> [What this task involves]:
Write out every record again, exactly.

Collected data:
☆ ☆ ☆ ☆

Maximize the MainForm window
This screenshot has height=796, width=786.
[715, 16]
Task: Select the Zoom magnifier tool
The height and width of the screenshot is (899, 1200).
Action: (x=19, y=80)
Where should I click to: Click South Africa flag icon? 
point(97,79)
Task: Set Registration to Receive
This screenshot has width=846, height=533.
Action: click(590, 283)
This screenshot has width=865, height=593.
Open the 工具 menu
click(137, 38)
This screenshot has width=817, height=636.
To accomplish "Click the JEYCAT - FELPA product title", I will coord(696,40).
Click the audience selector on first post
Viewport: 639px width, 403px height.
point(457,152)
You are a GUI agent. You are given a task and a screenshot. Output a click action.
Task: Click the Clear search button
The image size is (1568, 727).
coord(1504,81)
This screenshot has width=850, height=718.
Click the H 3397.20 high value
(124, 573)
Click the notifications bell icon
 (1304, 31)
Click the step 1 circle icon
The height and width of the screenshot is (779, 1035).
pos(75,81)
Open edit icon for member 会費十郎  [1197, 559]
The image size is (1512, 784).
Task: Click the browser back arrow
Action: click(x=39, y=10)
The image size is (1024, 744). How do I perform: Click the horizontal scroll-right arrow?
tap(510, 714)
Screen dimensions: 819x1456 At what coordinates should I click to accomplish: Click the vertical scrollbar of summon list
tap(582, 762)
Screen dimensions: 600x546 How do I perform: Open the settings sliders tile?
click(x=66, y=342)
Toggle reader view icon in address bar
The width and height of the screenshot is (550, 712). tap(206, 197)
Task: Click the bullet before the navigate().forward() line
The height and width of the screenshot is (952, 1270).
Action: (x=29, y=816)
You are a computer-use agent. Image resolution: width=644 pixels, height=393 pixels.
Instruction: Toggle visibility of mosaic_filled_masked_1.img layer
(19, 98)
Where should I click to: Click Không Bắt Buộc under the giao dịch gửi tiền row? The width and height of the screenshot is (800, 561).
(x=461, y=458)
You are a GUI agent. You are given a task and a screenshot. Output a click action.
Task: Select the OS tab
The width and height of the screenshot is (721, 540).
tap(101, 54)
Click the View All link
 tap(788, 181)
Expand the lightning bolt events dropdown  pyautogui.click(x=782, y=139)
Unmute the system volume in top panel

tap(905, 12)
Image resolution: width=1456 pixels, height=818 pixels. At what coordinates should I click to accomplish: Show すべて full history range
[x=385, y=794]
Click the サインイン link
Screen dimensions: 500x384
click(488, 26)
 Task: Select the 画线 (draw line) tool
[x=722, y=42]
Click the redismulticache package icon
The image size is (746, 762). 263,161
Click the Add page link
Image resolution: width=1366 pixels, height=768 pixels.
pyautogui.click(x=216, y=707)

☆ ☆ ☆ ☆

> [Expected answer]:
Maximize the MainForm window
This screenshot has height=796, width=786.
[715, 16]
Task: Select the Zoom magnifier tool
The height and width of the screenshot is (899, 1200).
Action: (x=19, y=80)
Where should I click to: Click South Africa flag icon? 
point(97,79)
Task: Set Registration to Receive
This screenshot has width=846, height=533.
Action: click(590, 283)
This screenshot has width=865, height=593.
Open the 工具 menu
click(137, 38)
This screenshot has width=817, height=636.
To accomplish "Click the JEYCAT - FELPA product title", I will coord(696,40).
Click the audience selector on first post
Viewport: 639px width, 403px height.
point(457,152)
You are a GUI agent. You are given a task and a screenshot. Output a click action.
Task: Click the Clear search button
The image size is (1568, 727).
coord(1504,81)
This screenshot has width=850, height=718.
Click the H 3397.20 high value
(124, 573)
Click the notifications bell icon
 (1304, 31)
Click the step 1 circle icon
The height and width of the screenshot is (779, 1035).
pos(75,81)
Open edit icon for member 会費十郎  [1197, 559]
The image size is (1512, 784).
Task: Click the browser back arrow
Action: click(x=39, y=10)
The image size is (1024, 744). How do I perform: Click the horizontal scroll-right arrow?
tap(510, 714)
Screen dimensions: 819x1456 At what coordinates should I click to accomplish: Click the vertical scrollbar of summon list
tap(582, 762)
Screen dimensions: 600x546 How do I perform: Open the settings sliders tile?
click(x=66, y=342)
Toggle reader view icon in address bar
The width and height of the screenshot is (550, 712). tap(206, 197)
Task: Click the bullet before the navigate().forward() line
The height and width of the screenshot is (952, 1270).
Action: (x=29, y=816)
You are a computer-use agent. Image resolution: width=644 pixels, height=393 pixels.
Instruction: Toggle visibility of mosaic_filled_masked_1.img layer
(19, 98)
Where should I click to: Click Không Bắt Buộc under the giao dịch gửi tiền row? The width and height of the screenshot is (800, 561).
(x=461, y=458)
You are a GUI agent. You are given a task and a screenshot. Output a click action.
Task: Select the OS tab
The width and height of the screenshot is (721, 540).
tap(101, 54)
Click the View All link
 tap(788, 181)
Expand the lightning bolt events dropdown  pyautogui.click(x=782, y=139)
Unmute the system volume in top panel

tap(905, 12)
Image resolution: width=1456 pixels, height=818 pixels. At what coordinates should I click to accomplish: Show すべて full history range
[x=385, y=794]
Click the サインイン link
Screen dimensions: 500x384
click(488, 26)
 Task: Select the 画线 (draw line) tool
[x=722, y=42]
Click the redismulticache package icon
The image size is (746, 762). 263,161
Click the Add page link
Image resolution: width=1366 pixels, height=768 pixels.
pyautogui.click(x=216, y=707)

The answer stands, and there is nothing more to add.